This quasi-experimental study examines oral albuterol dispensing and Medicaid PDLs between 2011-2018.
Data source for albuterol dispensing. We obtained data on albuterol prescription dispensing to Medicaid enrollees in all states between 2011-2018 from the State Drug Utilization Database, which is maintained by the Centers for Medicare & Medicaid Services.(19) This database reports the quarterly number of prescriptions dispensed to Medicaid enrollees by national drug code (NDC). We identified products containing albuterol using a list of NDCs obtained from IBM Micromedex RED BOOK (see Table E1 in Online Supplement for full list).(20)
In the State Drug Utilization Database, data are suppressed for any quarterly count less than 11. We imputed suppressed counts in the same manner as prior studies using the same dataset.15 This method leveraged the discrepancy between the sum of state-level totals and the national total. Imputed counts were weighted inverse to the number of quarters during the year that the count was suppressed, so that counts less frequently suppressed received greater weight (see Methods E1 in Online Supplement for description of the full imputation methodology). When suppressed cells were dropped instead of imputed, results from difference-in-differences analyses were unchanged (see Table E2 in Online Supplement, which contains the results without imputed counts).
Data source for PDLs. For the analysis of oral albuterol inclusion on 2018 PDLs, data on PDLs were obtained from Medicaid program websites. If PDLs were unavailable on websites, published minutes and notes for the state’s Pharmacy and Therapeutics Committee were reviewed for indications of changes. If neither was available, the state’s Medicaid office was contacted to clarify coverage or obtain prior PDL versions. When more than one list was published during 2018, all versions were reviewed to evaluate whether changes in coverage occurred. An albuterol formulation was considered preferred if it was included on the PDL and was available without prior authorization; otherwise, it was considered non-preferred.
The analysis was limited to PDLs for FFS plans. Four states (Hawaii, New Jersey, New Mexico, and South Dakota) did not use PDLs for their FFS plans in 2018(21) and were excluded, leaving 46 states and the District of Columbia (henceforth referred to as “states”). Of the 47 states, 11 had FFS only (no managed care organization (MCO) plans) in 2018, 13 had both FFS and MCO plans and used the same PDL for both, and 23 had both FFS and MCO plans but used different PDLs.(21) For these 23 states, the PDLs for MCO plans were not examined.

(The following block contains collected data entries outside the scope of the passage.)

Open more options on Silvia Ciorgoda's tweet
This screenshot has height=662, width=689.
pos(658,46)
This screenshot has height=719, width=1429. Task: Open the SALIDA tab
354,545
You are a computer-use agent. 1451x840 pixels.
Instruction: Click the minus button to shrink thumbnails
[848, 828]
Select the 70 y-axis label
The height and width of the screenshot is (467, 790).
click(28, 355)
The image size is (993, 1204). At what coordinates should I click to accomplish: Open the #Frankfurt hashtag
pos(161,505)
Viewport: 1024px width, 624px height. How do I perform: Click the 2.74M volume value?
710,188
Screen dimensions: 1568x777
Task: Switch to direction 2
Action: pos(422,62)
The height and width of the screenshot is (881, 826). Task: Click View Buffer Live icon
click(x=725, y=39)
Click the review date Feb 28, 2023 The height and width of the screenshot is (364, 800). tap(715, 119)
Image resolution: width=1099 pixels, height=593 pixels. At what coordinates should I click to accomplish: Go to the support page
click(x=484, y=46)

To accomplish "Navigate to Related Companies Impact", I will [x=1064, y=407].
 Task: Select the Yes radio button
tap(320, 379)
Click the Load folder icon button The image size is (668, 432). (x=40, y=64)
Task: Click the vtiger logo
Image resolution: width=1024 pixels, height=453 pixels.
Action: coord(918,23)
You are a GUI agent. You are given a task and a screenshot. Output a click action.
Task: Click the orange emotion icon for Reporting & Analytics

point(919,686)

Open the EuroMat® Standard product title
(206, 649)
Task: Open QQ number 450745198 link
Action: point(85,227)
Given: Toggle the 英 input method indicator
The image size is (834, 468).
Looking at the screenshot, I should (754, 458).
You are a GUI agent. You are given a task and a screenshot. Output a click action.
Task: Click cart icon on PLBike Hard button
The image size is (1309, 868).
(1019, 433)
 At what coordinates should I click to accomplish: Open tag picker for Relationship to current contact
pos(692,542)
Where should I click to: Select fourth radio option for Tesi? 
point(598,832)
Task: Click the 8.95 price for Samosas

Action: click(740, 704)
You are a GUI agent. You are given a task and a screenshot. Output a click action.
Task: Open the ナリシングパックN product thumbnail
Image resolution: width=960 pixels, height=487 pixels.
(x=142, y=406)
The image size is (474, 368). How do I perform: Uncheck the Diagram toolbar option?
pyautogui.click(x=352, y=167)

For each of the 47 states using PDLs in 2018, we determined whether at least one formulation of oral albuterol was considered preferred on the state’s 2018 FFS PDL. Additionally, we calculated total reimbursement for oral albuterol prescriptions across all state Medicaid programs in 2018. We conducted these analyses to determine the degree to which Medicaid programs continue to include low-value oral albuterol on PDLs and to estimate the direct amount of wasteful spending on this drug by Medicaid programs.
Selection of states for difference-in-differences analysis. Nineteen states did not consider any form of oral albuterol as preferred on their FFS PDL in 2018. For these states, PDLs from 2011-2018 were reviewed to determine whether any oral albuterol formulations had changed from preferred to non-preferred status. Changes were identified in six states. Five states were not considered, because PDL removal occurred too early or late during the study period to have sufficient pre-intervention or post-intervention data or because dispensing totals of oral albuterol before PDL removal were too low to measure impact. In contrast, dispensing totals before PDL removal were high enough to measure impact in Arkansas, which changed oral albuterol syrup from preferred to non-preferred in March 2014, midway through the study period.
To identify potential control states for Arkansas, the percentage of dispensed albuterol prescriptions that were for oral albuterol syrup in 2011 was calculated for each state. This percentage was used because it is unaffected by the number of Medicaid enrollees, in contrast to raw prescription counts. States with a similar percentage of dispensed albuterol prescriptions that were for oral albuterol syrup to Arkansas in 2011 were considered. Iowa was chosen as the control state because the trends for this percentage during the pre-intervention period between 2011 and 2013 were parallel to Arkansas.
Statistical analysis. To examine the association between removal of oral albuterol syrup from Arkansas’ PDL in 2014 and dispensing of this drug, a difference-in-differences analysis was performed using data from 2011-2018. The pre-intervention period consisted of 12 quarters between January 2011 and December 2013, and the post-intervention period included 19 quarters between April 2014 and December 2018. The quarter containing March 2014 was excluded. A second difference-in-differences model including only data through 2015 was also estimated, as Iowa started to use MCOs in 2016, while Arkansas had only FFS plans from 2011-2018.
The dependent variable was the percentage of albuterol prescriptions dispensed that were for oral albuterol syrup. The model included indicators for quarter to adjust for seasonal patterns in dispensing. Robust standard errors were used.
To test the parallel trends assumption, a linear regression model was fit using only data from 2011-2013. Terms included time as a continuous variable, an indicator for Arkansas, and their interaction.